What to do: Copy exactly the lines of the material below that run from the one containing "The width and height of the screenshot is (731, 935)." through the one containing "Task: Click the 1.37190 price scale value". Copy no other lines.

# # # # #

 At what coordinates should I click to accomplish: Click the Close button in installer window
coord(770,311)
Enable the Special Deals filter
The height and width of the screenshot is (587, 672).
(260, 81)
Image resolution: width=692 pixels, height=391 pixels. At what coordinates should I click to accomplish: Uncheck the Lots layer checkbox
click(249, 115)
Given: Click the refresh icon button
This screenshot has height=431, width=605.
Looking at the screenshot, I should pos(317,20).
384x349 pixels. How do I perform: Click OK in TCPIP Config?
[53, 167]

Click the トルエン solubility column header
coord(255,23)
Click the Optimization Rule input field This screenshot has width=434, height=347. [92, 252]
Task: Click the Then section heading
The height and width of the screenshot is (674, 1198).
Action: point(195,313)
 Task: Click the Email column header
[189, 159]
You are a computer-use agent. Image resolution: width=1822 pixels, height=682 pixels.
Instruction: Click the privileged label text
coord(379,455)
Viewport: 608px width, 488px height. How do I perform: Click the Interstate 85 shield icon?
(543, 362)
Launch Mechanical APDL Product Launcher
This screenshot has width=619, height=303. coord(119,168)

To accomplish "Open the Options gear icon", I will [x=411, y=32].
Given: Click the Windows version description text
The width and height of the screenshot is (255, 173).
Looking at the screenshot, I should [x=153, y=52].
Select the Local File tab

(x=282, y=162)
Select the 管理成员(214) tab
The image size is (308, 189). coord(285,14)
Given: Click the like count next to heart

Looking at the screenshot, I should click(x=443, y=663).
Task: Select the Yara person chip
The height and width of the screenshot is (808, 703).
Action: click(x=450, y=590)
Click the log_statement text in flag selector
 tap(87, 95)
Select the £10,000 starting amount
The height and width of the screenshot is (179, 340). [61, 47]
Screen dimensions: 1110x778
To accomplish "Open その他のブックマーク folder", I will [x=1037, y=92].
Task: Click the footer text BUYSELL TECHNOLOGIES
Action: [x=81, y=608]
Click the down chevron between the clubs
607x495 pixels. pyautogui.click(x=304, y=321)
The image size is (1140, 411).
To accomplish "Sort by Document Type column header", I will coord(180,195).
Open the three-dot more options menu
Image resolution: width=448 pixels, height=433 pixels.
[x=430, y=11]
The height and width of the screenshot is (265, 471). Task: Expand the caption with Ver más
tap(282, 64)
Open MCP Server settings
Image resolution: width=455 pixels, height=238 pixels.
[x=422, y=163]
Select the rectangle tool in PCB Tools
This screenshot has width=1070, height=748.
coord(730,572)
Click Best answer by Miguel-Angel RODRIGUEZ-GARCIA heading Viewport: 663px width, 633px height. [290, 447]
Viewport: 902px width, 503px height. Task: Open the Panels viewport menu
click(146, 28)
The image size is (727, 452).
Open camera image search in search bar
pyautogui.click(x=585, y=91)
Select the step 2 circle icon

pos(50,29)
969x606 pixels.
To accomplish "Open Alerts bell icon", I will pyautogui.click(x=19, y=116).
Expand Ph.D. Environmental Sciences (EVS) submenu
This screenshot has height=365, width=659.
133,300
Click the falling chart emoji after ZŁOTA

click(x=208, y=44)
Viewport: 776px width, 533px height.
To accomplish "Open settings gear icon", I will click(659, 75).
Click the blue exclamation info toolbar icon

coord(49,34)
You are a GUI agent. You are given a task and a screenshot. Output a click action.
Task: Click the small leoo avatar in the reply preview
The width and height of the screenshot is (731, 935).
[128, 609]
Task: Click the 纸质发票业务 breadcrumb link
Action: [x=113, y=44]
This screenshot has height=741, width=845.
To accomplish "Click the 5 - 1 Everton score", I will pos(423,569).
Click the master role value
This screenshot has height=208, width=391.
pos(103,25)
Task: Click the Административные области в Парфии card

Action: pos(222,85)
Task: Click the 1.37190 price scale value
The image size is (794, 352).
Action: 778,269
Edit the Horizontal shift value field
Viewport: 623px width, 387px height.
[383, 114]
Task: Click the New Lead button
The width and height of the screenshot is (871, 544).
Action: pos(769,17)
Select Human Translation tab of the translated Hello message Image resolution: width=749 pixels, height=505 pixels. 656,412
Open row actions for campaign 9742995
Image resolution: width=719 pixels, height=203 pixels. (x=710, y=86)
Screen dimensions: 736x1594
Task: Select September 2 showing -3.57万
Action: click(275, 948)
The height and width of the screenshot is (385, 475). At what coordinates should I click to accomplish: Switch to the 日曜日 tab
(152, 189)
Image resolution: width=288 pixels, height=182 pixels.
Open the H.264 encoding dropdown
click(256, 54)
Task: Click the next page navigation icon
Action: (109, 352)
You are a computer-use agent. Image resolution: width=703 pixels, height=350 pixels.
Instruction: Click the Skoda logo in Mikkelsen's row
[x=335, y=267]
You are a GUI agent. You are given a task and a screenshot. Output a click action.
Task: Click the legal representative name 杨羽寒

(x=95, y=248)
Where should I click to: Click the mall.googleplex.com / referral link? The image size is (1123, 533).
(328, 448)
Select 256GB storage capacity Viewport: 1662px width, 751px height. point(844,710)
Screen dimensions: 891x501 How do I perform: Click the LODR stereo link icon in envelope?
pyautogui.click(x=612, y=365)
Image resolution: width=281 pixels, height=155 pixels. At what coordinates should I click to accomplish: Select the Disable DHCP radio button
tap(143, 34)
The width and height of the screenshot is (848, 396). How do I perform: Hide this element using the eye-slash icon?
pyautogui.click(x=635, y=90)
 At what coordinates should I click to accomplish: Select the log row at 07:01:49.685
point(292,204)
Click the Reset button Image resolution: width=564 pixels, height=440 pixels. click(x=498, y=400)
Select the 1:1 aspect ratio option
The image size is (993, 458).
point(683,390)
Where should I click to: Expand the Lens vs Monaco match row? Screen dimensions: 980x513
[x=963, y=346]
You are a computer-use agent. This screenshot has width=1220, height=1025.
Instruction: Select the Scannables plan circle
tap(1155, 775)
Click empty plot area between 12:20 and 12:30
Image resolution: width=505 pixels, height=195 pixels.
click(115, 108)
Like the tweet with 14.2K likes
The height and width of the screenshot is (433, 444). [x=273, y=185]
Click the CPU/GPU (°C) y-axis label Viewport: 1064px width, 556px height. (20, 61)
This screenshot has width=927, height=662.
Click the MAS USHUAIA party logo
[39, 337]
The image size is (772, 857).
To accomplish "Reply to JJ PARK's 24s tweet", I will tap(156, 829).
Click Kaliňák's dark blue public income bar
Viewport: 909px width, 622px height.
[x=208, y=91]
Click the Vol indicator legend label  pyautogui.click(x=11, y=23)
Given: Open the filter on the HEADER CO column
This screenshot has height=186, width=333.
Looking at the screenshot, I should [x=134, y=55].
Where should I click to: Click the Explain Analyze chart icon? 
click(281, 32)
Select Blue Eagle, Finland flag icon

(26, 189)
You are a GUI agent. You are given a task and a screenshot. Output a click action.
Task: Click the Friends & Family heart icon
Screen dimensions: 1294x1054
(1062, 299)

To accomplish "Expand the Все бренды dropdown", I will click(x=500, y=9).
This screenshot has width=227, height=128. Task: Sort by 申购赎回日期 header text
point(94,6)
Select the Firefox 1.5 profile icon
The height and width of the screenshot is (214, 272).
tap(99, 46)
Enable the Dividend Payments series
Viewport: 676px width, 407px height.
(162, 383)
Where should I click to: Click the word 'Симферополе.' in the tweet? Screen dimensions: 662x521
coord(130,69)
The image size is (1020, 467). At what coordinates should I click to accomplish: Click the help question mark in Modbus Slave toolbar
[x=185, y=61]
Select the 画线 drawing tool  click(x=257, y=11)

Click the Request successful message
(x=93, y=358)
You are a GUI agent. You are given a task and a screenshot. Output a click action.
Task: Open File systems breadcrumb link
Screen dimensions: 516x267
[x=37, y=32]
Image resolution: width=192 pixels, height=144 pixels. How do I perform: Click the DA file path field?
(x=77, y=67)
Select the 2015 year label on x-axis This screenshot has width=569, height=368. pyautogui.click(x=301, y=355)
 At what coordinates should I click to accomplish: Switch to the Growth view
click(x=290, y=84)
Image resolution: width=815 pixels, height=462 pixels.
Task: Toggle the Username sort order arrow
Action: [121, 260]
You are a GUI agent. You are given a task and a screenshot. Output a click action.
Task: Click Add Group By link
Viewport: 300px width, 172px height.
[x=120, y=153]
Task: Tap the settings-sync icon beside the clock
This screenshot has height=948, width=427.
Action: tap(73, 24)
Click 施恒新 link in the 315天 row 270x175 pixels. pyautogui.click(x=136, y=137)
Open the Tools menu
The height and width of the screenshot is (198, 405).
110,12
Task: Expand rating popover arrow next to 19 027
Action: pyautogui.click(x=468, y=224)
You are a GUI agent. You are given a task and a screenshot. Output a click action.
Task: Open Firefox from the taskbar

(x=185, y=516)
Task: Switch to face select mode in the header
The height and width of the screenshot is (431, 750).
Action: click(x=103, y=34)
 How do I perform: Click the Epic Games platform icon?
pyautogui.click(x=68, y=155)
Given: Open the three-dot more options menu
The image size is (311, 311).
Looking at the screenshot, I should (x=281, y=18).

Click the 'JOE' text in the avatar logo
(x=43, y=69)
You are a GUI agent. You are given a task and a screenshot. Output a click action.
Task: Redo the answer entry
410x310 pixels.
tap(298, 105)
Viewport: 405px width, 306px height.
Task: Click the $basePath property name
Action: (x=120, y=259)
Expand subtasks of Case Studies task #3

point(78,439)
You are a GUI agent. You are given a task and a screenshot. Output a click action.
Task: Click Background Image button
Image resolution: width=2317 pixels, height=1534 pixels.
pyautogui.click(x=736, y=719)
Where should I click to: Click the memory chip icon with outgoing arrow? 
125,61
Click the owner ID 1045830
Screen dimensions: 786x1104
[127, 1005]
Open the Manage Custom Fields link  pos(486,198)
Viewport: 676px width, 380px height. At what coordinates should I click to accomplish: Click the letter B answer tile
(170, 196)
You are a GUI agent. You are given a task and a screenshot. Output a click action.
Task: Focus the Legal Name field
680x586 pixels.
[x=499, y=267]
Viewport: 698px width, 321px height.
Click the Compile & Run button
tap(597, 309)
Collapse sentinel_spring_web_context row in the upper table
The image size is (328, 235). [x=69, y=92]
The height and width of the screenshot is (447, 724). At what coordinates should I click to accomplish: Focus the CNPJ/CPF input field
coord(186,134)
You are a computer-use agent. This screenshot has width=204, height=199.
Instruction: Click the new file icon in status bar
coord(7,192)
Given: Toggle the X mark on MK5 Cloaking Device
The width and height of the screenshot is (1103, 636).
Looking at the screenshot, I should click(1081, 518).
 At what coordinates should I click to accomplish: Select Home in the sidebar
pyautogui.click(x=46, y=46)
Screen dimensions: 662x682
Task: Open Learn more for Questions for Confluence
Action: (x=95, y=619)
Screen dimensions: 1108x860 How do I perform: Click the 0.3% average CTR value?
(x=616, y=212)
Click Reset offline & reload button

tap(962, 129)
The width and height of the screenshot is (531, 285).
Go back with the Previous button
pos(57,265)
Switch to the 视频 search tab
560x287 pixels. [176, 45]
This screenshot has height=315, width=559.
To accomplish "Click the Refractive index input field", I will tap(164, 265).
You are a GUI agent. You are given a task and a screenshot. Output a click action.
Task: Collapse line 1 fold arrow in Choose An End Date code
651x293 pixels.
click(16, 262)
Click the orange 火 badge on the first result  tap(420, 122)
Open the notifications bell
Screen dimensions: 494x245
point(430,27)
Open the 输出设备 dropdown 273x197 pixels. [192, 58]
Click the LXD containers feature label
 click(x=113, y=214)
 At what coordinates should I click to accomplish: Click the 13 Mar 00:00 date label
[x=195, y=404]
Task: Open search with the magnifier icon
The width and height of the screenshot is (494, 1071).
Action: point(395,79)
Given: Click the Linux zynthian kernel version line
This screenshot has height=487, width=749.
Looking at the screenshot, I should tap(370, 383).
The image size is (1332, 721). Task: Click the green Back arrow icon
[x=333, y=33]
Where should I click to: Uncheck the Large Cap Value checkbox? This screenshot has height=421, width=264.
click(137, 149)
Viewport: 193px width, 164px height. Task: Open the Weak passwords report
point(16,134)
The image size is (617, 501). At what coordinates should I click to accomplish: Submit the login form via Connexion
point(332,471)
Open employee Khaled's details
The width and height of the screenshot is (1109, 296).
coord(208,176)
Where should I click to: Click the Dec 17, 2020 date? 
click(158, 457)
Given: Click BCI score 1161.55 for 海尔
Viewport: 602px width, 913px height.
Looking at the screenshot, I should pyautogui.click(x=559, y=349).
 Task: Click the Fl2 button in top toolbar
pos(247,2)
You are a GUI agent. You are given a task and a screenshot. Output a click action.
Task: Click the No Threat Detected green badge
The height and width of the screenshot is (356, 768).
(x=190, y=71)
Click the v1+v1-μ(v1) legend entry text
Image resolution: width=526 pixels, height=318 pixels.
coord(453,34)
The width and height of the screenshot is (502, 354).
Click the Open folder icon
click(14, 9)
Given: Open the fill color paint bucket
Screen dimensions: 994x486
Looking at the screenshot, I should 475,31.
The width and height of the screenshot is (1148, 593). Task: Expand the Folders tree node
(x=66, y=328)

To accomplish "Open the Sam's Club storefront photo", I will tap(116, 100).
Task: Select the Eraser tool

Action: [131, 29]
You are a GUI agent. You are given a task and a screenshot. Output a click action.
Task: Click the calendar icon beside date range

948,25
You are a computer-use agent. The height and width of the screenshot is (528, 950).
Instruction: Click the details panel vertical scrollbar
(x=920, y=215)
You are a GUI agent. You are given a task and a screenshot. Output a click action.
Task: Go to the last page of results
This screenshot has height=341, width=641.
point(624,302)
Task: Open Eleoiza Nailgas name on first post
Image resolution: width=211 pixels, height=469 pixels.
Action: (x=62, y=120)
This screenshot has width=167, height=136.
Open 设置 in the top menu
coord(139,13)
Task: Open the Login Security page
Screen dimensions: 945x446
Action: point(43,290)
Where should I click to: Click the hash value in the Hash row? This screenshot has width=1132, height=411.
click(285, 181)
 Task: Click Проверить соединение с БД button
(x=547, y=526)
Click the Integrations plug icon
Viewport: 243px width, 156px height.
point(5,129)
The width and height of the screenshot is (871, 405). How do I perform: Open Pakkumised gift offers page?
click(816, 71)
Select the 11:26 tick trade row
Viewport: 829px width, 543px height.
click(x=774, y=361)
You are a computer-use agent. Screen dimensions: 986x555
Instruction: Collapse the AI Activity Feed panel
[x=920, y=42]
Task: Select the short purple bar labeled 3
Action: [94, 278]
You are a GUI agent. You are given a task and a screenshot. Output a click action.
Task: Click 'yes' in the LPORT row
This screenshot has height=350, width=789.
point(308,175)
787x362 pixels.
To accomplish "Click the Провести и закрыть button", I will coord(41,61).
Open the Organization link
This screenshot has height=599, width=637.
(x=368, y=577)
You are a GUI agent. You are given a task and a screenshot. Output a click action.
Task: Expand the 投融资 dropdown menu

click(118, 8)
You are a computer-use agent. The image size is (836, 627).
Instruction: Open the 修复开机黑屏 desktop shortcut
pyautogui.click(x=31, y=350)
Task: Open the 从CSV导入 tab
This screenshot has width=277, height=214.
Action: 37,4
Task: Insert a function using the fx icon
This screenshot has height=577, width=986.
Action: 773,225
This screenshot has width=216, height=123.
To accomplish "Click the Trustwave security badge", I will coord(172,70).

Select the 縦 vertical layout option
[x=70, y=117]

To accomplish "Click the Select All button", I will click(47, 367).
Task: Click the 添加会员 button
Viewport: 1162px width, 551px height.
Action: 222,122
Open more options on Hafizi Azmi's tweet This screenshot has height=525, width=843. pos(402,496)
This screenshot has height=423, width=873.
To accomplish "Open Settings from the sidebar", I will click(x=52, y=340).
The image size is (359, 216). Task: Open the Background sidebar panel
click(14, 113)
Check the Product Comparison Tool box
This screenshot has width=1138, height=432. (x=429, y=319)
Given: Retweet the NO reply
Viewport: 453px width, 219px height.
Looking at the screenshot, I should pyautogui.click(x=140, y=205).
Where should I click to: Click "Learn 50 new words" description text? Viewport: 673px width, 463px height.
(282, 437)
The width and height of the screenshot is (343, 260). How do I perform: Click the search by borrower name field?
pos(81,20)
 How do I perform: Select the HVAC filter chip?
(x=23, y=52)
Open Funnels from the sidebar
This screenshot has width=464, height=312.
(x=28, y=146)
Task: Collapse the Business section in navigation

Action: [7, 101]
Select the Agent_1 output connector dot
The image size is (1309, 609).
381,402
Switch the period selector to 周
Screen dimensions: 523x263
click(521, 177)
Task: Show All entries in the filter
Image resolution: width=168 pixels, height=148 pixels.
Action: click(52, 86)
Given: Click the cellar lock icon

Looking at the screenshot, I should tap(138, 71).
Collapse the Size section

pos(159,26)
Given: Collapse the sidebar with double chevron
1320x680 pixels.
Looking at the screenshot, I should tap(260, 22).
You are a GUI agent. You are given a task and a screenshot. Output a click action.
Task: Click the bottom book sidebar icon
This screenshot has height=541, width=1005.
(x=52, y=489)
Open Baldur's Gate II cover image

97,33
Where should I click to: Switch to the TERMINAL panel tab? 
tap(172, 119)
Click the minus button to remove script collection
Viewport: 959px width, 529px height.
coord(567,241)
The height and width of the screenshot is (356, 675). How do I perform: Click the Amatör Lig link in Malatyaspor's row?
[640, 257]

# # # # #

Solution for this problem:
The width and height of the screenshot is (731, 935).
[128, 609]
Task: Click the 纸质发票业务 breadcrumb link
Action: [x=113, y=44]
This screenshot has height=741, width=845.
To accomplish "Click the 5 - 1 Everton score", I will pos(423,569).
Click the master role value
This screenshot has height=208, width=391.
pos(103,25)
Task: Click the Административные области в Парфии card

Action: pos(222,85)
Task: Click the 1.37190 price scale value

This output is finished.